I will use a conditional proof (CP). In this type of proof, we assume the
truth of a variable and see if applying the premises leads us to the desired conclusion. The lines of the CP are prefixed with :: and only the conclusion(s) reached from the conditional proof can be carried into the main argument.

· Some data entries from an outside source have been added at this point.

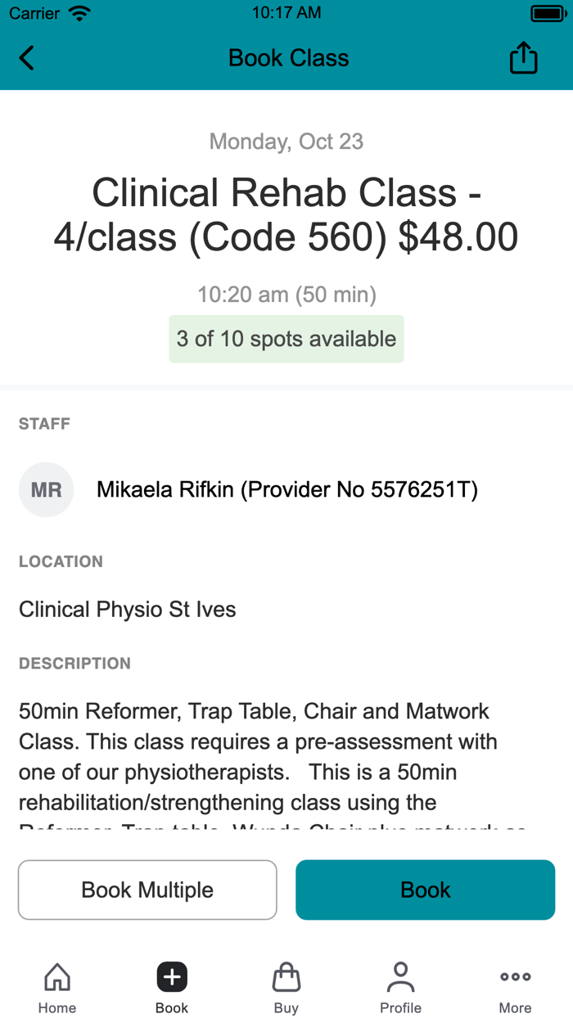573x1018 pixels.
Task: Open the More options ellipsis icon
Action: coord(515,976)
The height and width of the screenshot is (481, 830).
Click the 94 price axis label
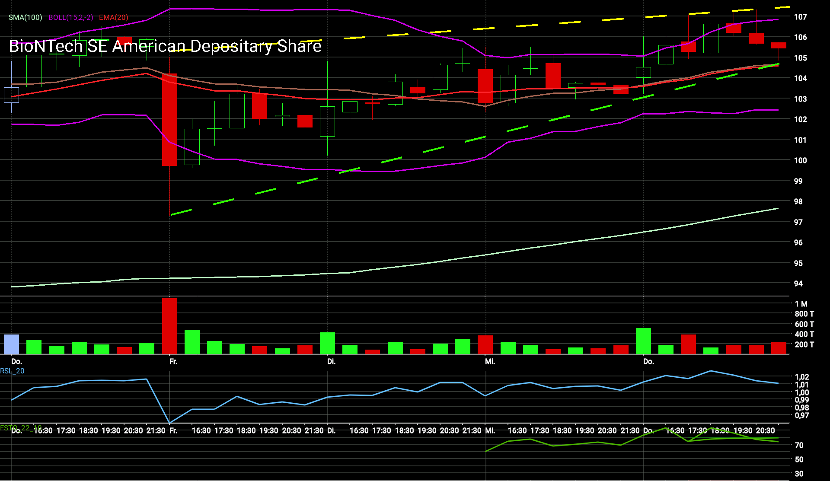pyautogui.click(x=798, y=284)
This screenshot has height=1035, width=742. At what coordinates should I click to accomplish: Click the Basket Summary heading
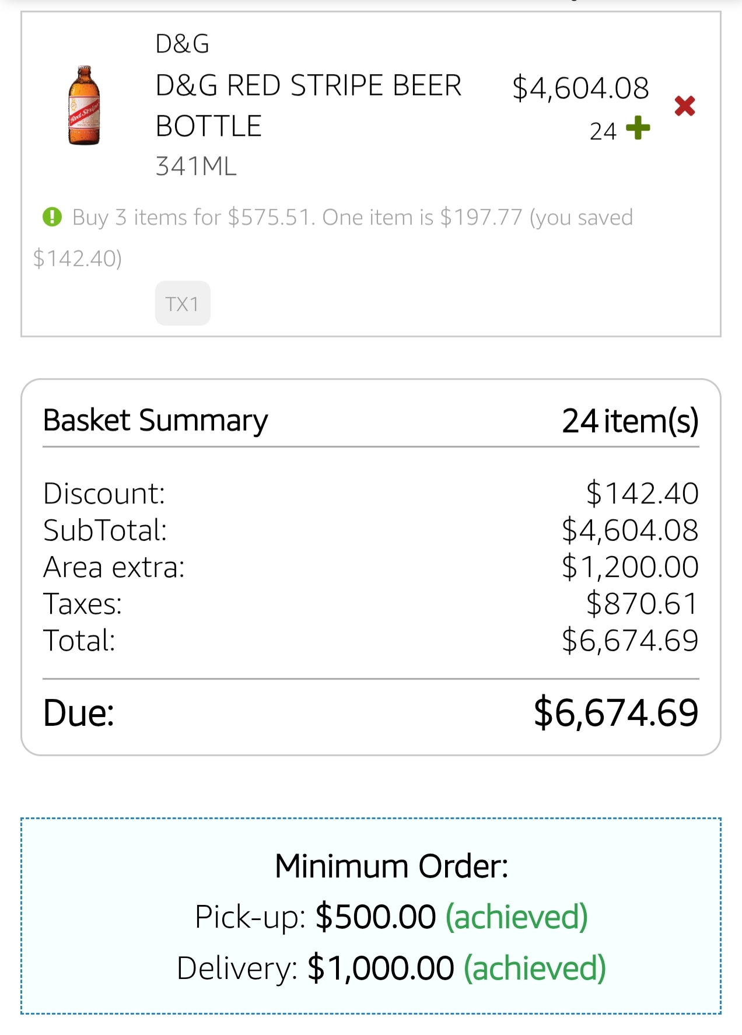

It is a subtle thing but important to keep in mind: the CP part uses info outside the CP AND also stuff already shown true inside the CP, but the non-CP part can NOT use anything except the conclusion(s) of the CP (you can't say M is true on line 10 for example, even though it is "true" on line 5 inside the CP).
1. (Q --> ~J) --> (M --> ~D) Premise
2. Q --> M Premise
3. M --> ~J Premise
:: 4. Q CP assumption #1
:: 5. M 4,2 Modus Ponens (MP)
:: 6. ~J 5,3 MP
:: 7. Q --> ~J 4-6, CP
:: 8. M --> ~D 7,1 MP
:: 9. ~D 5,8 MP
10. Q --> ~D 4-9 CP
--- DONE ---
In words:
:: 4. Assume Q is true as part of the conditional proof
:: 5. M follows from premise given on line 2
:: 6. ~J follows from line 5 and line 3
:: 7. Q --> ~J follows from lines 4 and 6 (assuming Q true, leads to ~J true)
:: 8. M --> ~D by line 7 and premise on line 1 ... that premise says "if Q implies not J, then (M implies not D)"
:: 9. ~D is true because we have M and M implies ~D from line 8
10. says we've shown conditionally that assuming Q true leads to ~D true (more precisely "if Q true then ~D is true"), so we can add an unconditional line to the original argument that Q --> ~D, thus completing the proof.